→ EXERCISE PROMPT:
Could you retype the game engine requirements appendix below word for word, from its heading to its final line?

→ SOURCE DOCUMENT:

Appendix D - Typical game engine requirements

Here are some more specific requirements with regards to game engines, verified by game developers within SG14:

  1. Elements within data collections link to elements within other data collections (through a variety of methods). These links must stay valid throughout the course of the game/level. Any container where most of it's operations cause pointer/index invalidation tend to creates difficulties and necessitates workarounds.
  2. The majority of data is simply iterated over, transformed, linked to and utilized with no regard to order.
  3. Erasing or otherwise "deactivating" objects occurs frequently in performance-critical code. For this reason methods of erasure or deactivation which create strong performance penalties are avoided.
  4. Inserting new objects in performance-critical code (during gameplay) is common - for example, a tree drops leaves, or a player spawns in an multiplayer game.
  5. It is not always clear in advance how many elements there will be in a container at the beginning of development, or at the beginning of a level during play. Genericized game engines in particular have to adapt to considerably different user requirements and scopes. For this reason extensible containers which can expand and contract in realtime are useful.
  6. Due to the effects of cache on performance, memory storage which is more-or-less contiguous is preferred.
  7. Memory waste is avoided.

std::vector in its default state does not meet these requirements due to:

  1. Poor single insertion performance (regardless of insertion position) due to the need for reallocation upon reaching capacity.

→ STORED DATA:
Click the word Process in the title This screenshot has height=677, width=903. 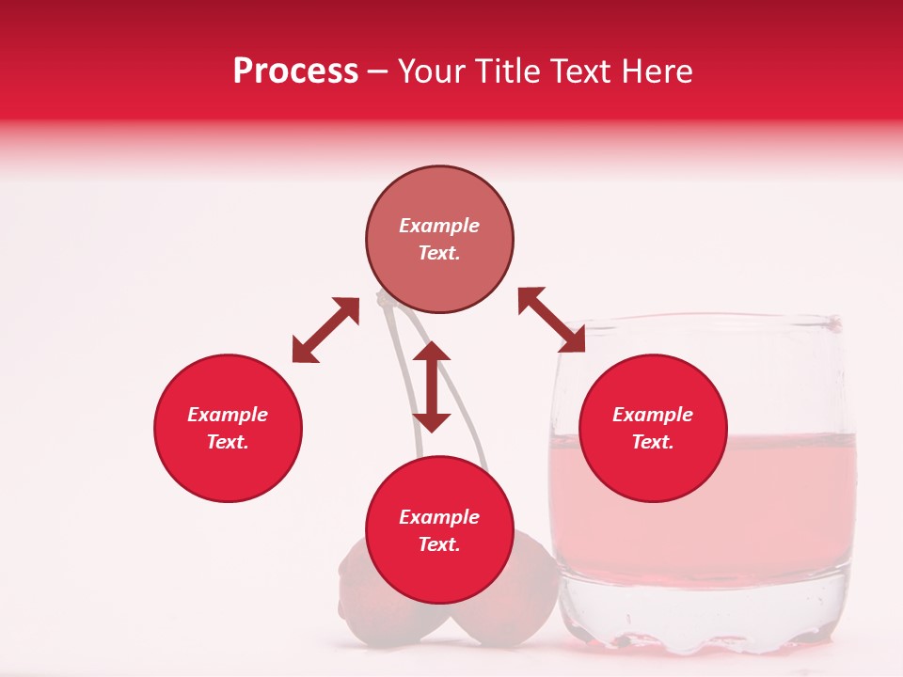tap(295, 71)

→ WRITTEN RESPONSE:
Appendix D - Typical game engine requirements

Here are some more specific requirements with regards to game engines, verified by game developers within SG14:

  1. Elements within data collections link to elements within other data collections (through a variety of methods). These links must stay valid throughout the course of the game/level. Any container where most of it's operations cause pointer/index invalidation tend to creates difficulties and necessitates workarounds.
  2. The majority of data is simply iterated over, transformed, linked to and utilized with no regard to order.
  3. Erasing or otherwise "deactivating" objects occurs frequently in performance-critical code. For this reason methods of erasure or deactivation which create strong performance penalties are avoided.
  4. Inserting new objects in performance-critical code (during gameplay) is common - for example, a tree drops leaves, or a player spawns in an multiplayer game.
  5. It is not always clear in advance how many elements there will be in a container at the beginning of development, or at the beginning of a level during play. Genericized game engines in particular have to adapt to considerably different user requirements and scopes. For this reason extensible containers which can expand and contract in realtime are useful.
  6. Due to the effects of cache on performance, memory storage which is more-or-less contiguous is preferred.
  7. Memory waste is avoided.

std::vector in its default state does not meet these requirements due to:

  1. Poor single insertion performance (regardless of insertion position) due to the need for reallocation upon reaching capacity.